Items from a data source
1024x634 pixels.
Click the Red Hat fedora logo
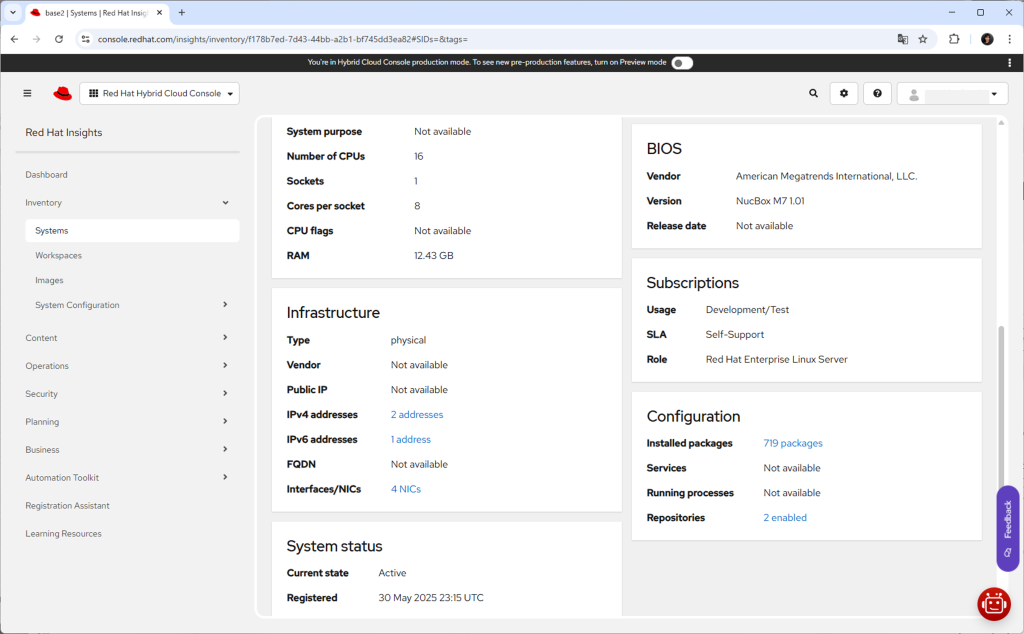[x=63, y=93]
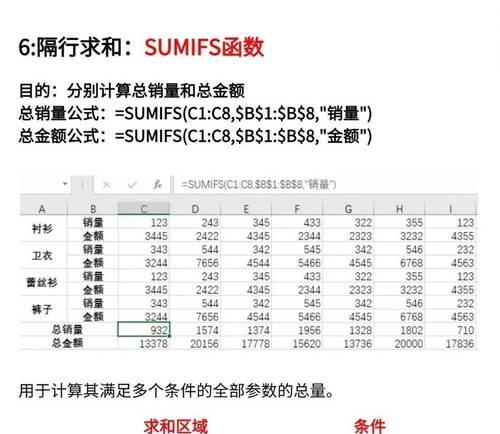The height and width of the screenshot is (434, 500).
Task: Select column A header
Action: [42, 209]
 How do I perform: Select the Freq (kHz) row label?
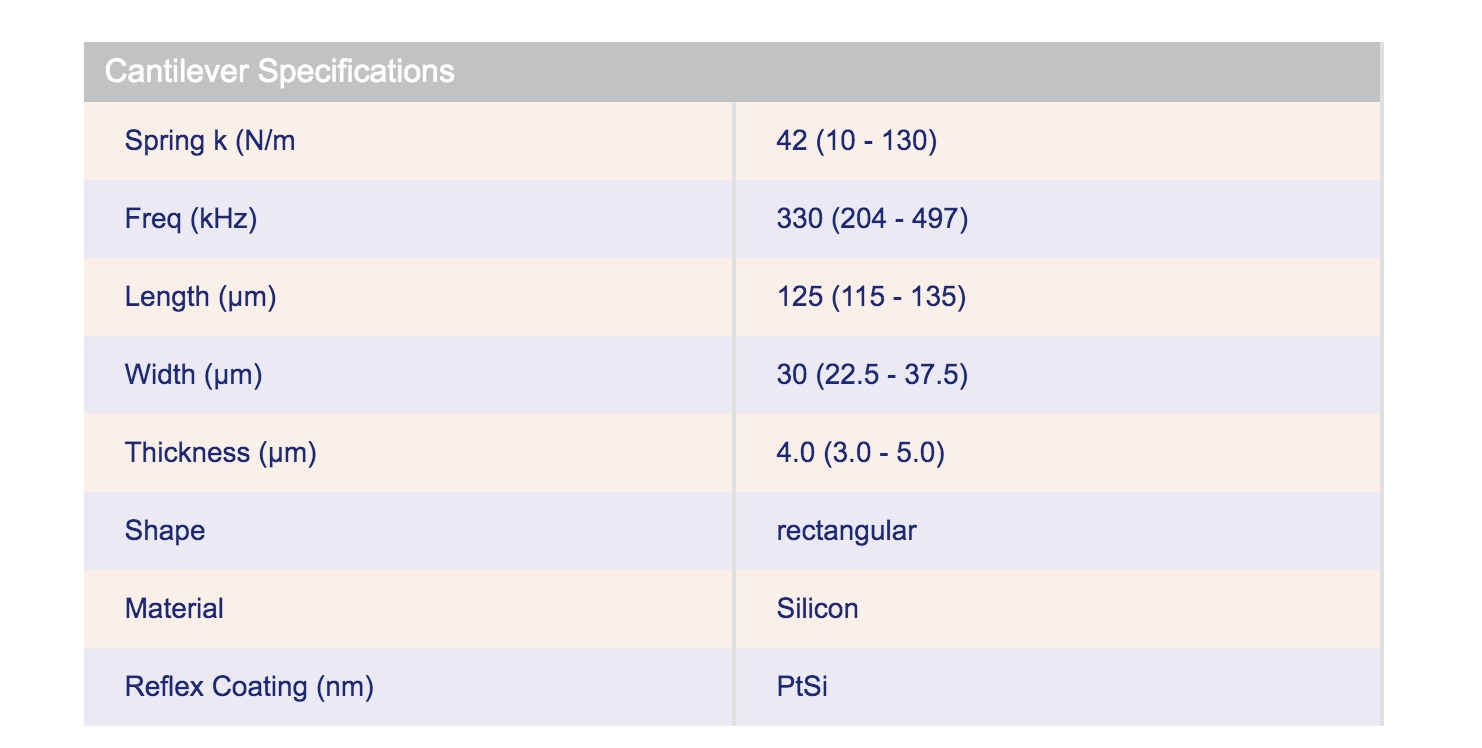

Work to be completed:
Repeat every record above exactly, but drop the pictures.

Answer box:
1024x634 pixels.
Click the Red Hat fedora logo
[x=63, y=93]
The height and width of the screenshot is (434, 500).
Task: Select column A header
Action: [42, 209]
 How do I perform: Select the Freq (kHz) row label?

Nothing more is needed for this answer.